“This is the first study to show that caffeine, the mostly widely used psychoactive drug in the world, has an influence on the human circadian clock,” said Wright, a professor in CU-Boulder’s Department of Integrative Physiology. “It also provides new and exciting insights into the effects of caffeine on human physiology.”
A paper on the subject led by Wright and O’Neill is being published online in the Sept 16 issue of Science Translational Medicine.
For the study the team recruited five human subjects, three females and two males, who went though a double-blind, placebo-controlled 49-day protocol through CU-Boulder’s Sleep and Chronobiology Laboratory, which is directed by Wright. The subjects were tested under four conditions: low light and a placebo pill; low light and the equivalent of a 200-milligram caffeine pill dependent on the subject’s weight; bright light and a placebo pill; and bright light and the caffeine pill.
Saliva samples of each participant were tested periodically during the study for levels of the hormone melatonin, which is produced naturally by the pineal gland when directed to do so by the brain’s “master clock.” The master clock is re-set by exposure to light and coordinates cellular clocks throughout the human body. Melatonin levels in the blood increase to signal the onset of biological nighttime during each 24-hour period and decrease at the start of biological daytime, said Wright.

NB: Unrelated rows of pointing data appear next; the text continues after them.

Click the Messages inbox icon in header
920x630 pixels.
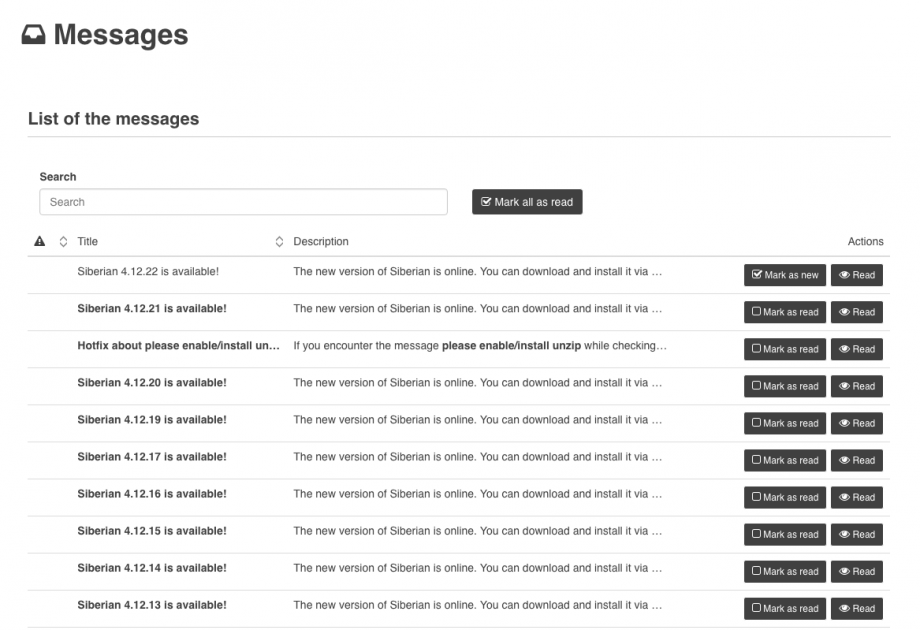pos(33,35)
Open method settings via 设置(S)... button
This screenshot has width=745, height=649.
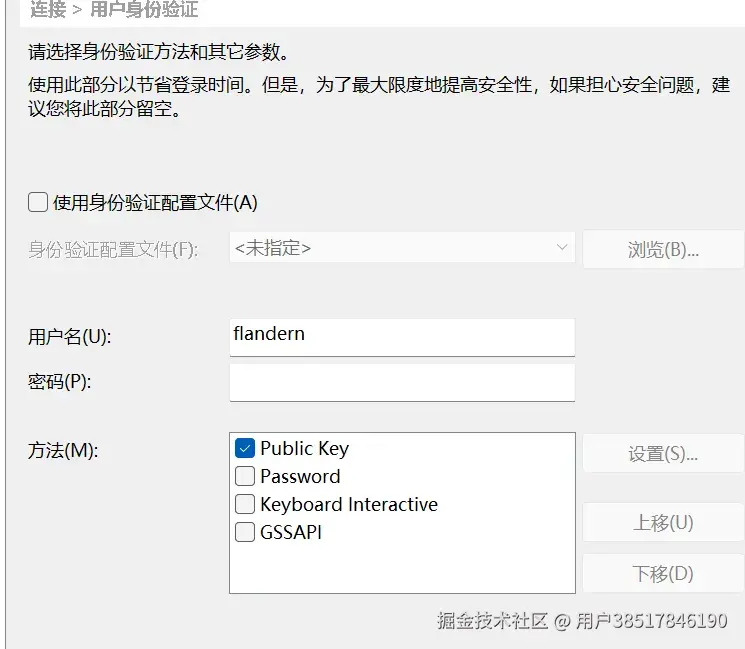[663, 453]
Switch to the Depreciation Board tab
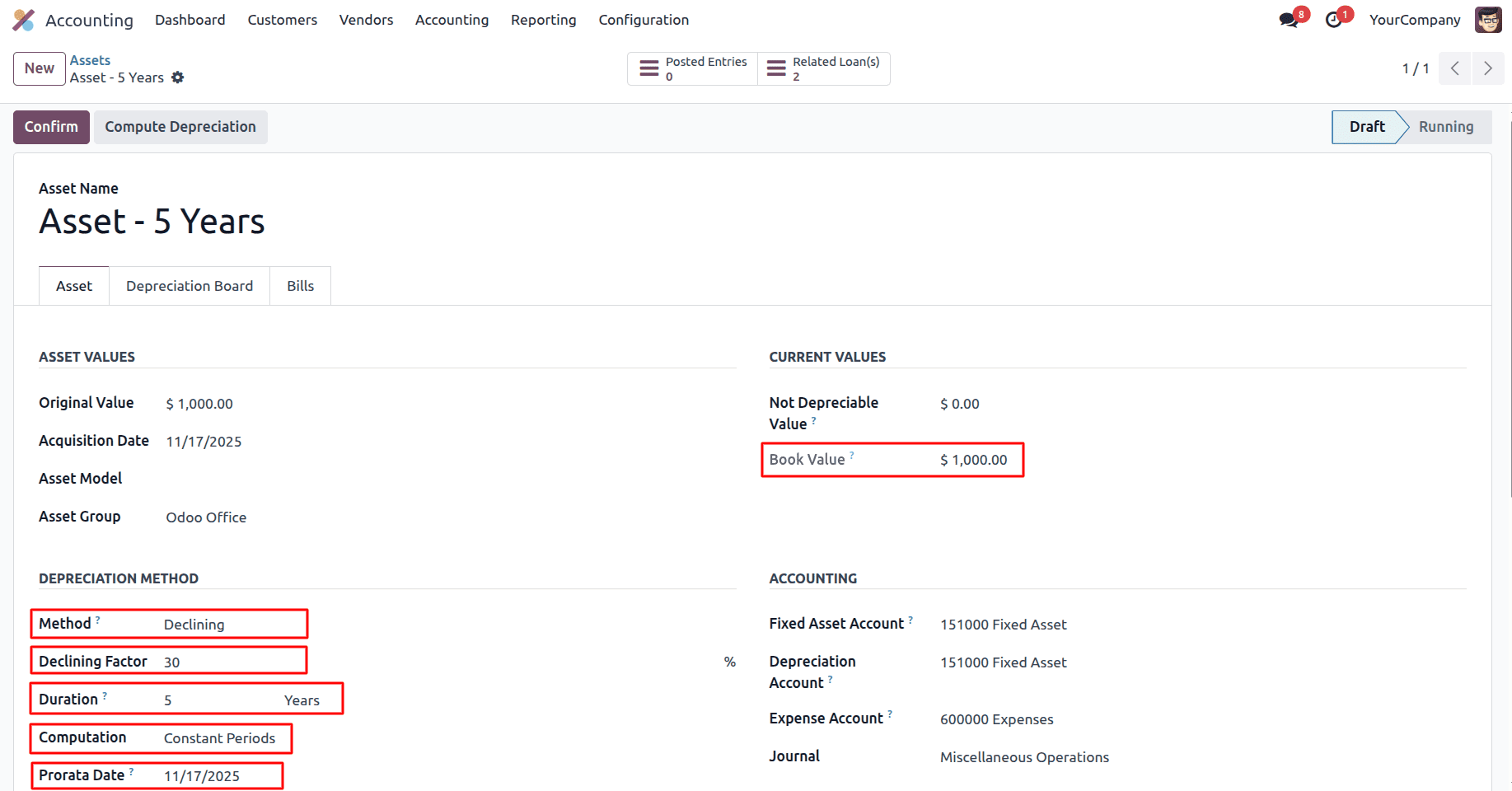 pyautogui.click(x=189, y=285)
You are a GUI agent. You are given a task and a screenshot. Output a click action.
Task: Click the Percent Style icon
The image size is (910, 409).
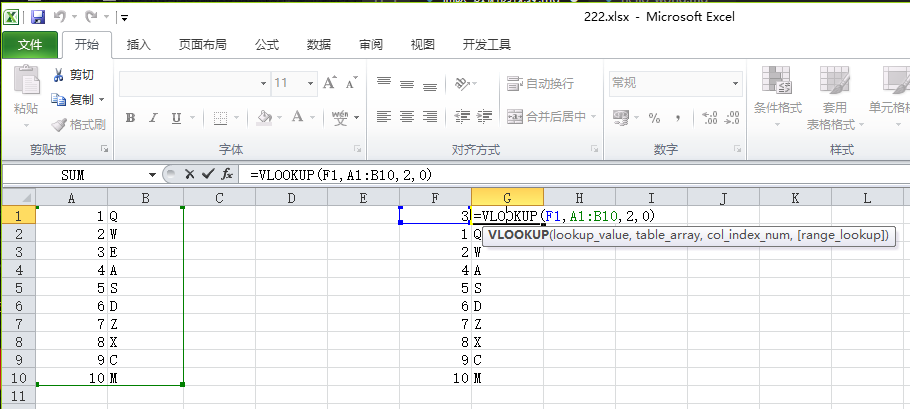point(655,117)
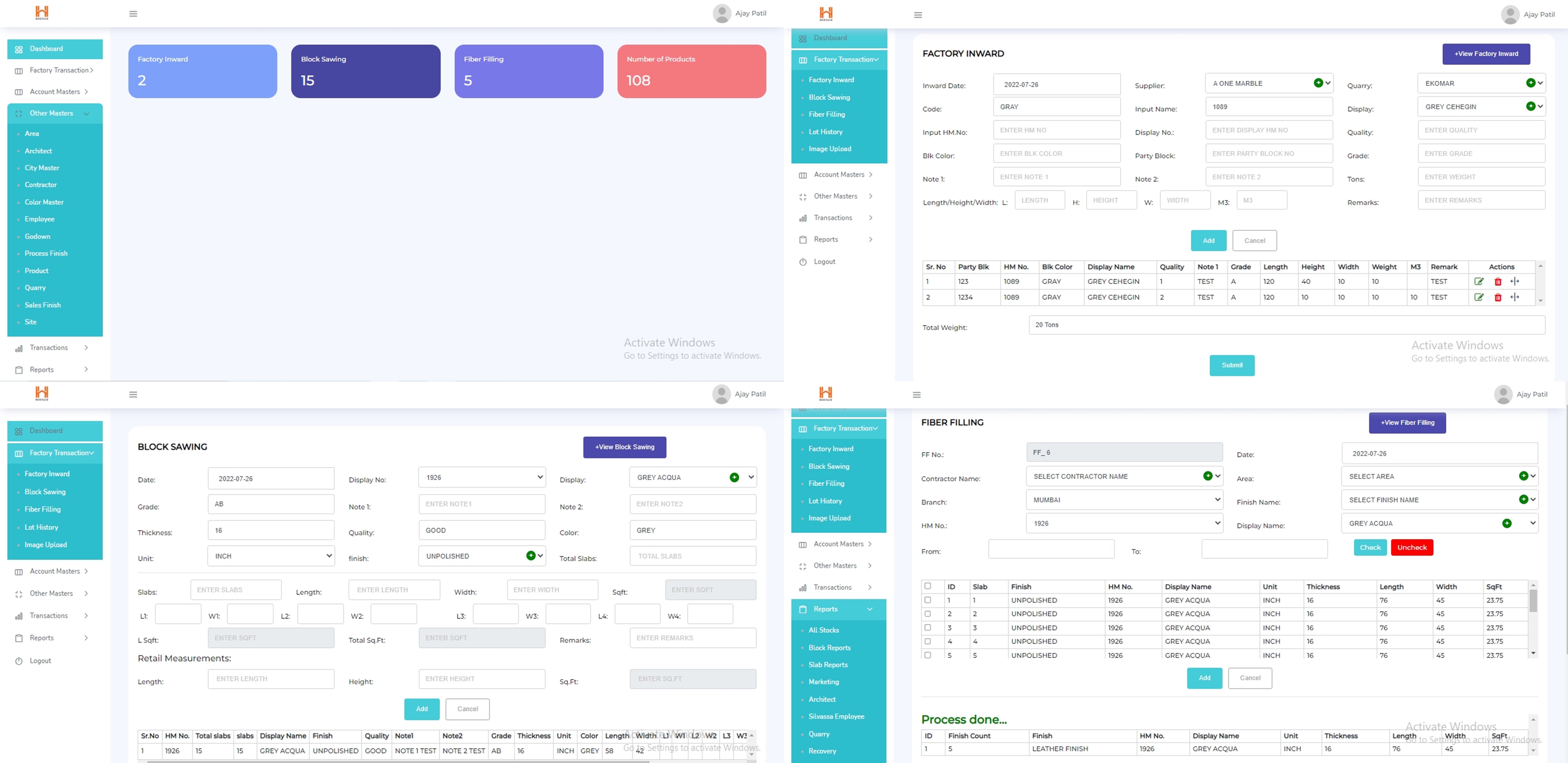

Those who took the caffeine pill under low-light conditions were found to have a roughly 40-minute delay in their nightly circadian rhythm compared to those who took the placebo pill under low light conditions, said Wright. The magnitude of delay from the caffeine dose was about half that of the delay induced in test subjects by a three-hour exposure to bright, overhead light that began at each person’s normal bedtime.
The study also showed that bright light alone and bright light combined with caffeine induced circadian phase delays in the test subjects of about 85 minutes and 105 minutes respectively. There were no significant differences between the dim light/caffeine combination and the bright light/placebo combination. Nor were there significant differences between the bright light/placebo and bright light/caffeine combinations. The results may indicate a “ceiling” was reached in the phase delay of the human circadian clock due to the external factors, Wright said.
In addition, researchers at O’Neill’s lab at the LMB in Cambridge used “reporter” genes that made cells glow when the clock genes were expressed to measure changes caused by caffeine. O’Neill’s group showed that caffeine can block cell receptors of the neurotransmitter adenosine, which normally promotes sleep and suppresses arousal.
The results may help to explain why caffeine-drinking “night owls” go to bed later and wake up later and may have implications for the treatment of some circadian sleep-wake disorders, said Wright.
The new results could benefit travelers. Properly timed caffeine use could help shift the circadian clocks of those flying west over multiple time zones, said Wright.
In a 2013 study, Wright and his research team showed one week of camping in the Rocky Mountains with no artificial light, not even flashlights, synchronized the circadian clocks of the eight study subjects with the timing of sunrise and sunset.
Other co-authors on the new paper included former CU-Boulder students and researchers Tina Burke, Rachel Markwald, Andrew McHill, Evan Chinoy, Jesse Snider, Sara Bessman and Christopher Jung. Markwald and Bessman are now at the Naval Health Research Center in San Diego, while Jung is at the University of Alaska Anchorage, and McHill and Chinoy are at Brigham and Women’s Hospital and Division of Sleep Medicine at Harvard Medical School.
The study was funded by the National Institutes of Health, including NIH’s National Center for Advancing Translational Science, as well as the Howard Hughes Medical Institute in collaboration with CU-Boulder’s Biological Sciences Initiative and its Undergraduate Research Opportunity Program. The Medical Research Council and the Wellcome Trust also helped to fund the study.